A 56-week, double-blind, placebo-controlled study was conducted in 132 subjects, who achieved ≥25% total body weight loss (TBWL) status-post-RYGB and regained ≥10% TBWL after reaching nadir weight (NW). Subjects 18-120 months post-RYGB were randomized to receive liraglutide 3.0 mg/d (n = 89) or placebo (n = 43) with lifestyle counseling regularly for 56 weeks. The co-primary endpoints were the proportion of subjects losing at least 5%, 10%, and 15% TBWL and achieving weight lower than their NW.

RESULTS

53.4% of the placebo group and 65% of the liraglutide group completed the trial due to Severe acute respiratory syndrome coronavirus 2 pandemic.

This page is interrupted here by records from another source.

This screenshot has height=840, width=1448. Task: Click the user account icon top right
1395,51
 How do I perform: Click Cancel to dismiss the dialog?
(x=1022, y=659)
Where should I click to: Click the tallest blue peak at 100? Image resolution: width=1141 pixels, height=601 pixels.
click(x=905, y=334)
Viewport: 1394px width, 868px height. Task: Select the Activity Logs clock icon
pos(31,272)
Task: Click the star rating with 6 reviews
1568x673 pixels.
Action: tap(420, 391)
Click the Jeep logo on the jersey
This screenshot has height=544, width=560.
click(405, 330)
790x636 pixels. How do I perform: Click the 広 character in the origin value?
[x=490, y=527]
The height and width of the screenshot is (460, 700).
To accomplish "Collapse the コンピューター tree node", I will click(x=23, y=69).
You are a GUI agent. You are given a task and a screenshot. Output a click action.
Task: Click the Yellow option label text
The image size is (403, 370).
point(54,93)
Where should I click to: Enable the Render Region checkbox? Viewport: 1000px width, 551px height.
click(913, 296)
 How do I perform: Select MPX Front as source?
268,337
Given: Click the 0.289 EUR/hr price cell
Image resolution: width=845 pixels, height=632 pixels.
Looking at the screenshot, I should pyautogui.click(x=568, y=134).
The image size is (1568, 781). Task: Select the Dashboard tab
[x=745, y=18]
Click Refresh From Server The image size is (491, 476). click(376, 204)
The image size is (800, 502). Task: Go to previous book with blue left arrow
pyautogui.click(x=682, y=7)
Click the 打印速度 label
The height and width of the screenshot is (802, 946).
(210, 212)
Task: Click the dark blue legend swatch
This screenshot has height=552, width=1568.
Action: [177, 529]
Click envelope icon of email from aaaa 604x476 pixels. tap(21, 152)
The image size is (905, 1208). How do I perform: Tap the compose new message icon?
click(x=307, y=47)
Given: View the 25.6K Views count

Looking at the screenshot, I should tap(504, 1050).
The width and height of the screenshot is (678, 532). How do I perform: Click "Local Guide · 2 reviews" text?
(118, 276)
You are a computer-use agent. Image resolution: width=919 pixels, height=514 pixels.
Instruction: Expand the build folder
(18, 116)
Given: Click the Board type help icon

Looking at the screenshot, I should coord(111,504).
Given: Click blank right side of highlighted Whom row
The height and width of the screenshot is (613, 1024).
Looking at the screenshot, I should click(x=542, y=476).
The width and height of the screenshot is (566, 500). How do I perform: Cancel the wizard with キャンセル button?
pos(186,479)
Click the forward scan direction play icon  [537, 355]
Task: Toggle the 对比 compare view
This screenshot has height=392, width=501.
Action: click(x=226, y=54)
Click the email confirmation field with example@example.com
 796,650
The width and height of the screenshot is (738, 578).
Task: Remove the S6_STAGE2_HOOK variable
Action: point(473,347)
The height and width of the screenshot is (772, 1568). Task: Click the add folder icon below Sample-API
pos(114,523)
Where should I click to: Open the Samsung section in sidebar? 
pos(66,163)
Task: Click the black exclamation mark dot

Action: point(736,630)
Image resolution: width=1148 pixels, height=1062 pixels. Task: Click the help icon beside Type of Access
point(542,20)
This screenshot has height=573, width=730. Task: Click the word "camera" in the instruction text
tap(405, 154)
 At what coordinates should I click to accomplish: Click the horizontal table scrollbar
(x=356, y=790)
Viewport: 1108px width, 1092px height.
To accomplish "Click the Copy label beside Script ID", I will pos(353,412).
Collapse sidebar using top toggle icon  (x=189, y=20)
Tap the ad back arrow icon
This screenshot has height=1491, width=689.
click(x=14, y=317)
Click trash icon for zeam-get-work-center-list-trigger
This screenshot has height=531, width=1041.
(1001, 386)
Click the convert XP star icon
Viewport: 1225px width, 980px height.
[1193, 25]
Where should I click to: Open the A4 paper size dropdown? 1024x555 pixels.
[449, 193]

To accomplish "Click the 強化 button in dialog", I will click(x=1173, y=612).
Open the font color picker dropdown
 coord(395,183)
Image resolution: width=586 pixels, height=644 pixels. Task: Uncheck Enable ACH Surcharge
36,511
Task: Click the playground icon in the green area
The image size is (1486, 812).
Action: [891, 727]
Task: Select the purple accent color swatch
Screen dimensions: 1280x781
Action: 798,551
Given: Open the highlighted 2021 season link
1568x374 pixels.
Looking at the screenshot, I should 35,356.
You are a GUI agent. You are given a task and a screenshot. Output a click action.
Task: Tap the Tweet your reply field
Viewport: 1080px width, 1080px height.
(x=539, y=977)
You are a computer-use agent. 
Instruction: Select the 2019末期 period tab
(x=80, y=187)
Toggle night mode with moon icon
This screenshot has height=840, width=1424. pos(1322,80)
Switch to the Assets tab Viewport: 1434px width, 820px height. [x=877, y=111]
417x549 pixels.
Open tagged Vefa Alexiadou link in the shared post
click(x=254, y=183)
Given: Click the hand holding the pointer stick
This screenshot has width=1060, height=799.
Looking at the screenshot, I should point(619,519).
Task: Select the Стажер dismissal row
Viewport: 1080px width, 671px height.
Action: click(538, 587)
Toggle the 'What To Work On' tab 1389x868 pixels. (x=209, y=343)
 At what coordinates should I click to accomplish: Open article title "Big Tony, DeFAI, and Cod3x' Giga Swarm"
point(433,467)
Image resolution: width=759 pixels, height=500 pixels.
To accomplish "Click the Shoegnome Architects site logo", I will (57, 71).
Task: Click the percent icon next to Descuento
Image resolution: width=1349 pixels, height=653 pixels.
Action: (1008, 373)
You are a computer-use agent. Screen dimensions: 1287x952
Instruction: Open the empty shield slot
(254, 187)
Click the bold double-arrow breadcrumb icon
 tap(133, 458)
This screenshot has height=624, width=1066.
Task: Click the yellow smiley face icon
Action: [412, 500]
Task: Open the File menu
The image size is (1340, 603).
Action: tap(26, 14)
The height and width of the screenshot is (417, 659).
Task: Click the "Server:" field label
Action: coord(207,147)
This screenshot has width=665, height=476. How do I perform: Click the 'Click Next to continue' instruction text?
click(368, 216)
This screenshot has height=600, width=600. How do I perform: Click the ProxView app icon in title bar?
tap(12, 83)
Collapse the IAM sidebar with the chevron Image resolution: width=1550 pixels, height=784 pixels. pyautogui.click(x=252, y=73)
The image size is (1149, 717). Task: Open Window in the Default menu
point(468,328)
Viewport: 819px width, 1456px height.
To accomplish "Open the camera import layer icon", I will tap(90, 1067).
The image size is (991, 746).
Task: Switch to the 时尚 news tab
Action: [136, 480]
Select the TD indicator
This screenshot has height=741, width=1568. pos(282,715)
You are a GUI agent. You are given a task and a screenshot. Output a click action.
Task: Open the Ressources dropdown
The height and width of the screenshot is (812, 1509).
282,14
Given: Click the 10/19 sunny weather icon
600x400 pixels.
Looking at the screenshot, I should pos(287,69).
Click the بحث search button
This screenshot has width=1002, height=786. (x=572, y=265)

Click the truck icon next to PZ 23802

The change in %TBWL from baseline to 56-weeks was -8.8 (8.5, -29.2 to 9.7) and 1.1 (3.5, -7.9 to 5.99) in the liraglutide and placebo groups, respectively. 76% and 17% of subjects achieved ≥5% TBWL at 56 weeks in the liraglutide and placebo groups, respectively; 51% and 26.0% of the liraglutide group achieved ≥10% and ≥15% TBWL, respectively. None of the placebo group lost ≥10% TBWL. Twenty-one percent of subjects receiving liraglutide surpassed postoperative NW. No subjects on placebo met this goal. Nonserious adverse events occurred in 41.6% of subjects on liraglutide. Serious adverse events (SAE) occurred less often on liraglutide.

CONCLUSIONS

Liraglutide was significantly more effective than placebo in treating weight regain that occurs post-RYGB without increased SAE.